● Quoted text:
1

I want to parse html documents for links to twitter profiles using a regex and preg_match_all() in PHP. The twitter links are in this form:

http(s)://twitter.com/#!/twitter_name

I only want to grab links that are purely to the profile page ( eg. nothing after the twitter_name ).

I would like to handle both http and https ( because this is common in these links ).

I would also like to handle //www.twitter.com and //twitter.com ( also common ).

How should I structure my regex?

T. Brian Jones
  • 13,002
  • 25
  • 78
  • 117

4 Answers4

2

How about something like:

(https?:)*\/\/(www.)*twitter.com\/#!/([A-Za-z0-9_]*)

I'm not sure what all characters are valid in a Twitter handle, but I'm assuming 0-9, letters and underscores.

Probably best to run it in case-insensitive mode and get rid of the A-Z as well.

● Given exercise: Could you carry on the forum thread about matching Twitter profile links with a regex, picking up right after its last sentence?

Records:
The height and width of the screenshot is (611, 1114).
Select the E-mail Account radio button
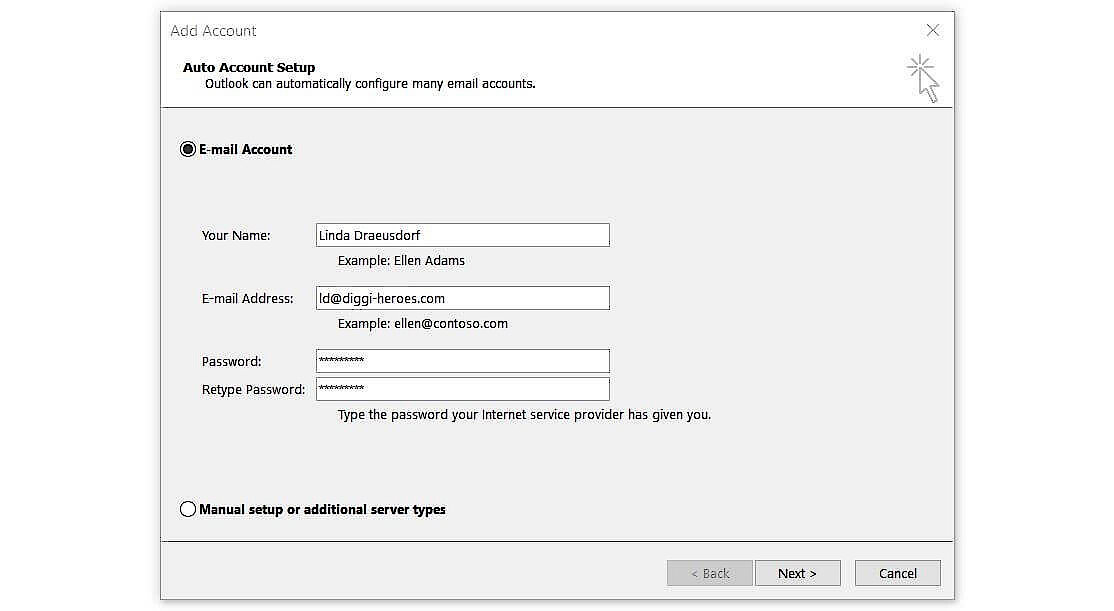tap(187, 148)
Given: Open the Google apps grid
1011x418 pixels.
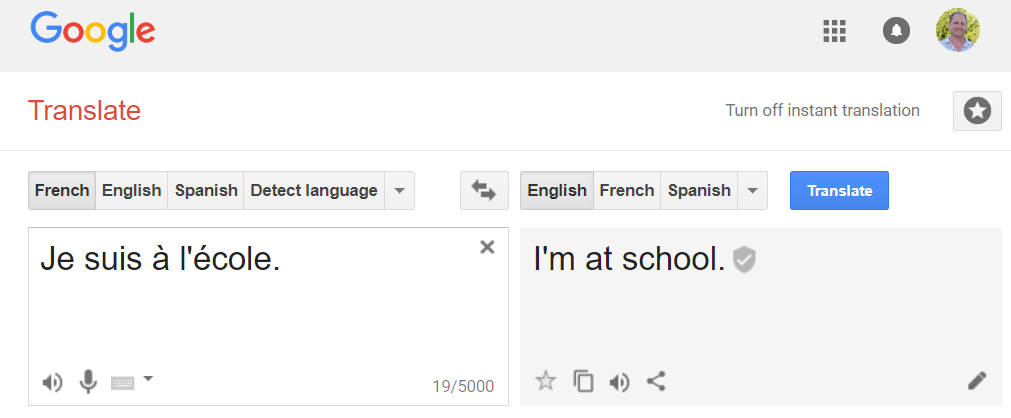Looking at the screenshot, I should coord(834,30).
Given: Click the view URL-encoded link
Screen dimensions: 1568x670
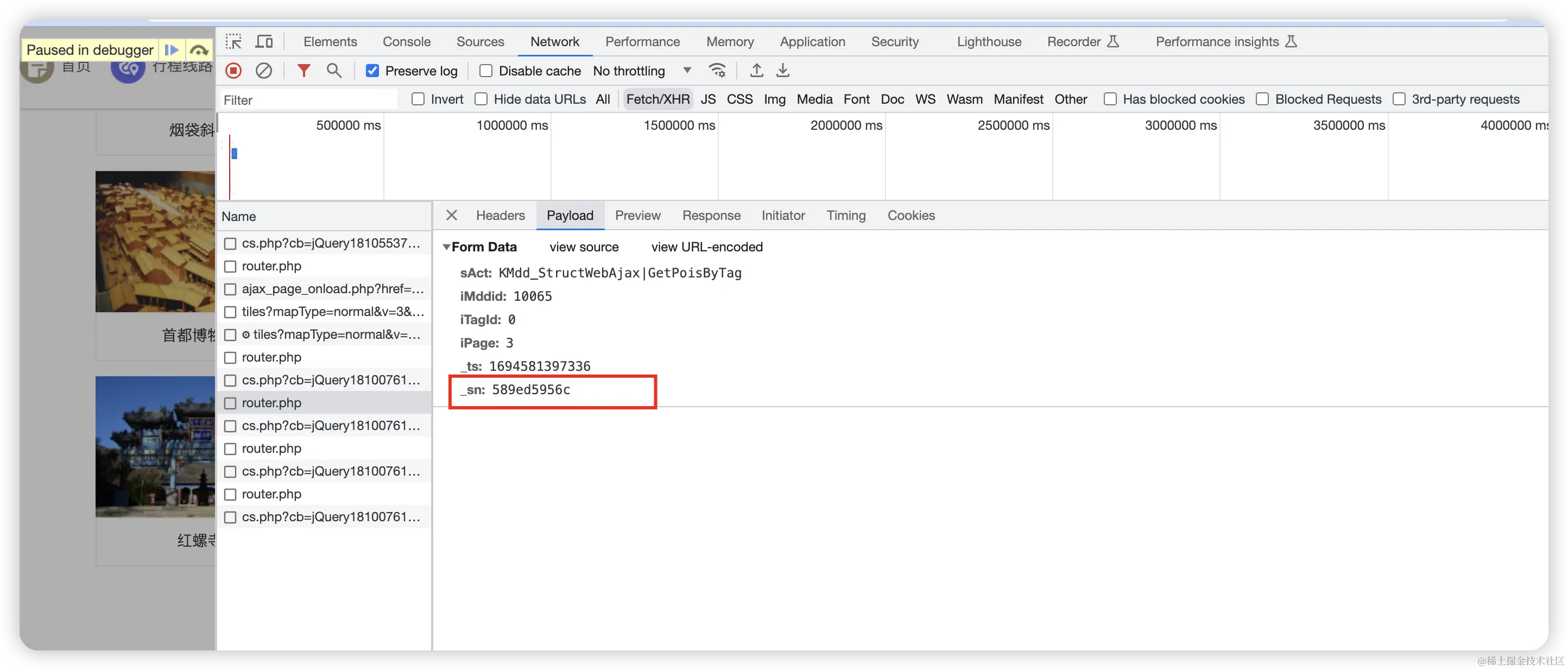Looking at the screenshot, I should pyautogui.click(x=706, y=247).
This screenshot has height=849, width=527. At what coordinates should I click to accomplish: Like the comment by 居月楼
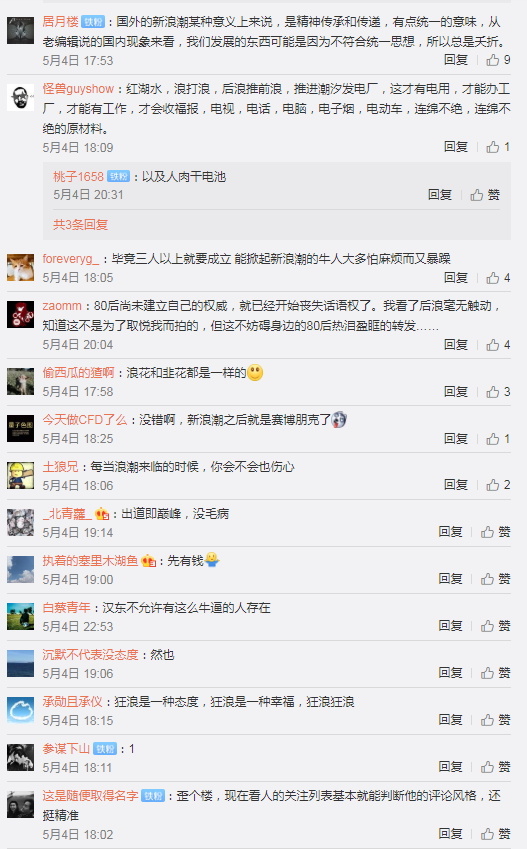pyautogui.click(x=498, y=60)
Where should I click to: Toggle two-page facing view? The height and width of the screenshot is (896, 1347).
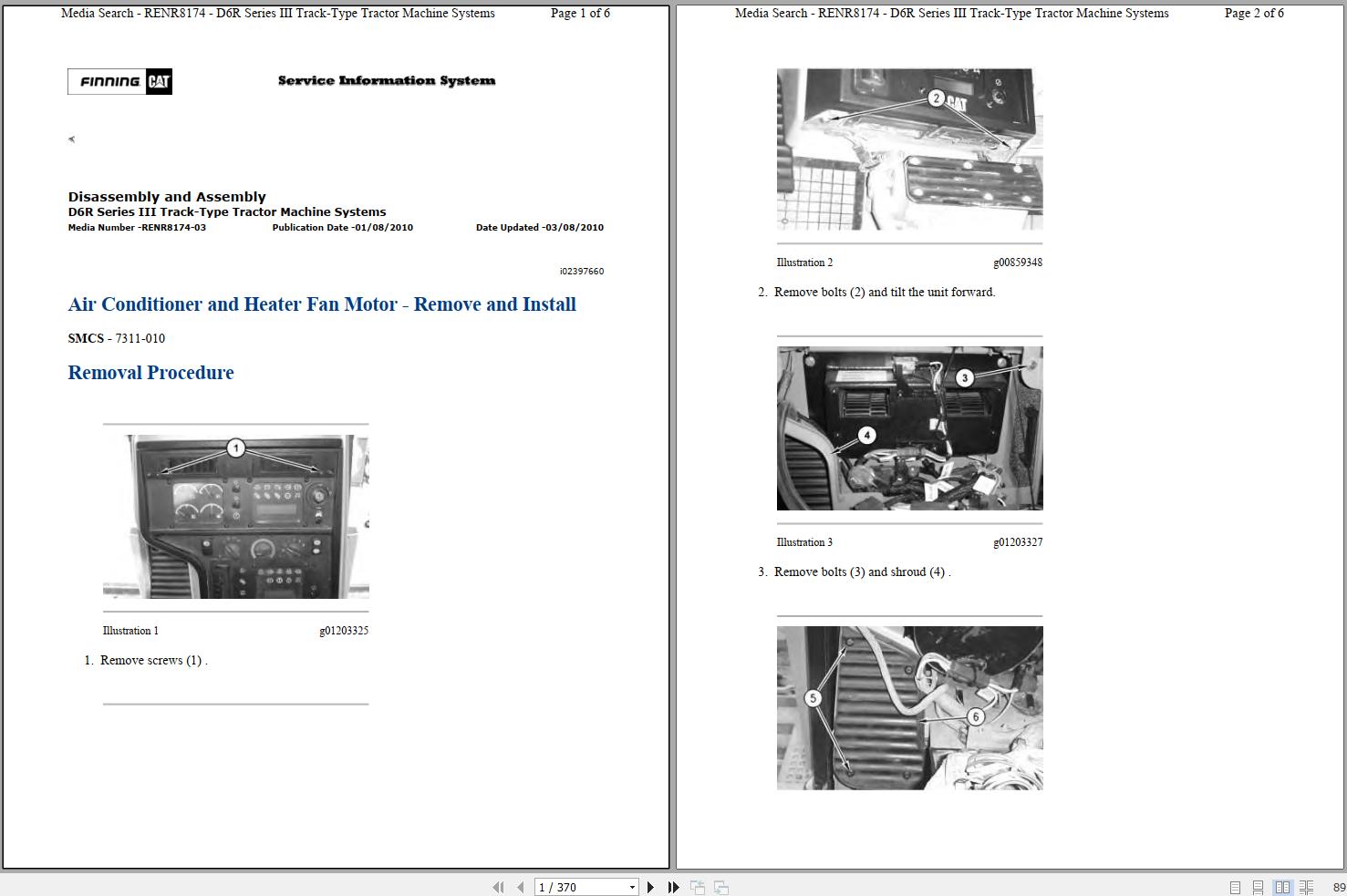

● Final result:
Mike Christensen
  • 88,082
  • 50
  • 208
  • 326
  • I'm pretty sure that `[(http:|https:)]*` doesn't match what you think it should. It matches `hhhhhhh` or `))::::hpph:|||` for example. – Toto Dec 15 '11 at 15:14
  • why kleene star? that would overmatch! – clyfe Dec 17 '11 at 07:17
2

Most general regex (that stops at "/" or space):

(https?:)?\/\/(www\.)?twitter.com\/(#!\/)?([^\/ ].)+
clyfe
  • 23,695
  • 8
  • 85
  • 109
1

Try

preg_match_all('|https?://(?:www\.)?twitter.com/#!/[a-z0-9_]+|im', $text, $matched)

Don't know exacly what characters can be inside twitter username so I assumed [a-z0-9_]+. $matched[1] should be username.

piotrekkr
  • 2,785
  • 2
  • 21
  • 35
1

Try the following:

preg_match_all('~https?://(?:www\.)?twitter.com/#!/([a-z0-9_]+)~im', $html, $matches);

$matches[1] contains the matching user names.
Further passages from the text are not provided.